Dataset entries
════════
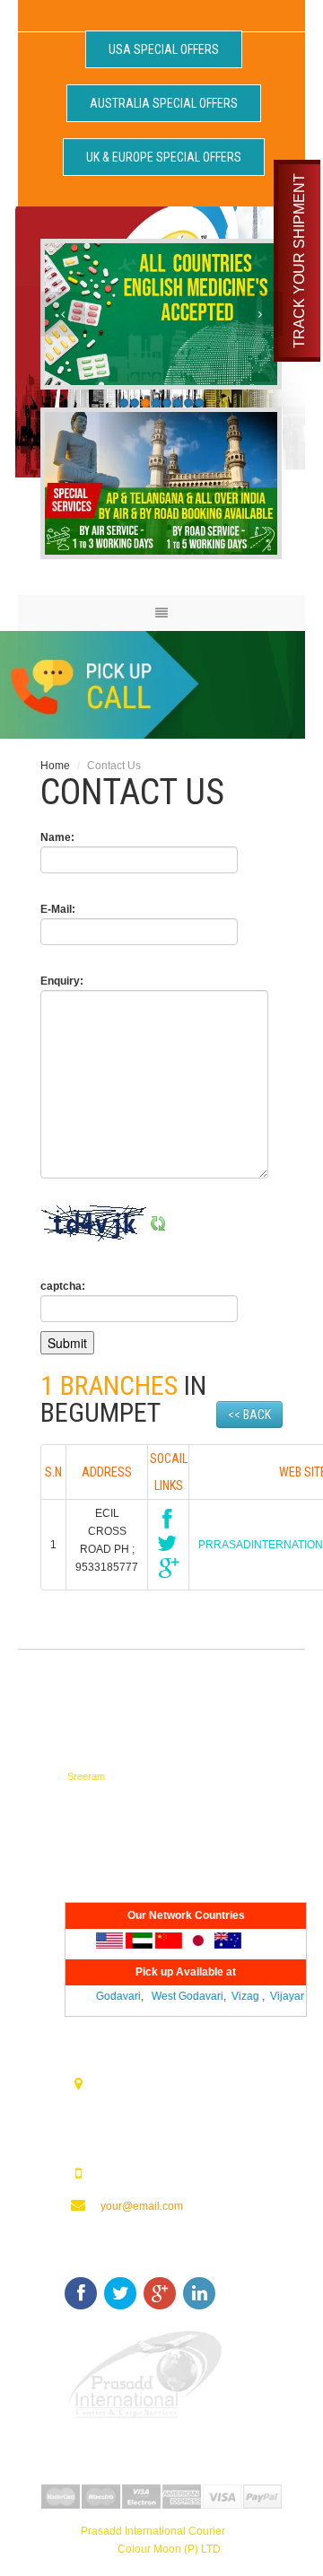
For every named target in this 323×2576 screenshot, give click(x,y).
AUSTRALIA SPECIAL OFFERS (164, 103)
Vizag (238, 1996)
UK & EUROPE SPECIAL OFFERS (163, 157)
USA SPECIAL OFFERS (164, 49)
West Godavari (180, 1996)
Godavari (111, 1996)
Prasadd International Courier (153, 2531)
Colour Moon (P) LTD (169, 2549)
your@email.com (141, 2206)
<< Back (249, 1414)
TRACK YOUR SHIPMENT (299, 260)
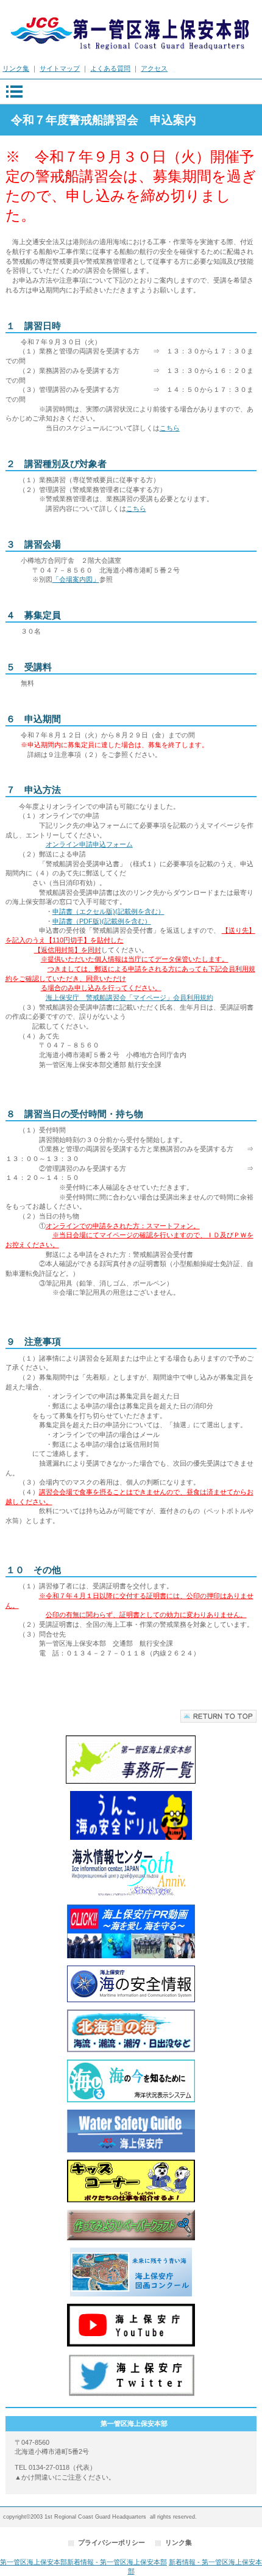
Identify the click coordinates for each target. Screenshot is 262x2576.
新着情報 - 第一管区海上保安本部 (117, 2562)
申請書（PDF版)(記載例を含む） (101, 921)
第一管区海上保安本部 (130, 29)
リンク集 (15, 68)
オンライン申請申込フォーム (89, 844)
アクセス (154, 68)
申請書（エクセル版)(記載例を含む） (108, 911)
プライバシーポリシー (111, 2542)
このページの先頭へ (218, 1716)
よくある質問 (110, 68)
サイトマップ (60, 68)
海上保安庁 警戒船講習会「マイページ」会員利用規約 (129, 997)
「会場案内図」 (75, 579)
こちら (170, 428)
════════
• **TRY IT**
From the line containing "your@email.com (141, 2206)" to the last line of the records above, return each line exactly, both ends included, and nothing more. Leave out the pictures.

• **REPLY**
your@email.com (141, 2206)
<< Back (249, 1414)
TRACK YOUR SHIPMENT (299, 260)
Identify the click coordinates for each target. Screenshot is 262x2576.
新着情報 - 第一管区海上保安本部 (117, 2562)
申請書（PDF版)(記載例を含む） (101, 921)
第一管区海上保安本部 (130, 29)
リンク集 (15, 68)
オンライン申請申込フォーム (89, 844)
アクセス (154, 68)
申請書（エクセル版)(記載例を含む） (108, 911)
プライバシーポリシー (111, 2542)
このページの先頭へ (218, 1716)
よくある質問 (110, 68)
サイトマップ (60, 68)
海上保安庁 警戒船講習会「マイページ」会員利用規約 (129, 997)
「会場案内図」 (75, 579)
こちら (170, 428)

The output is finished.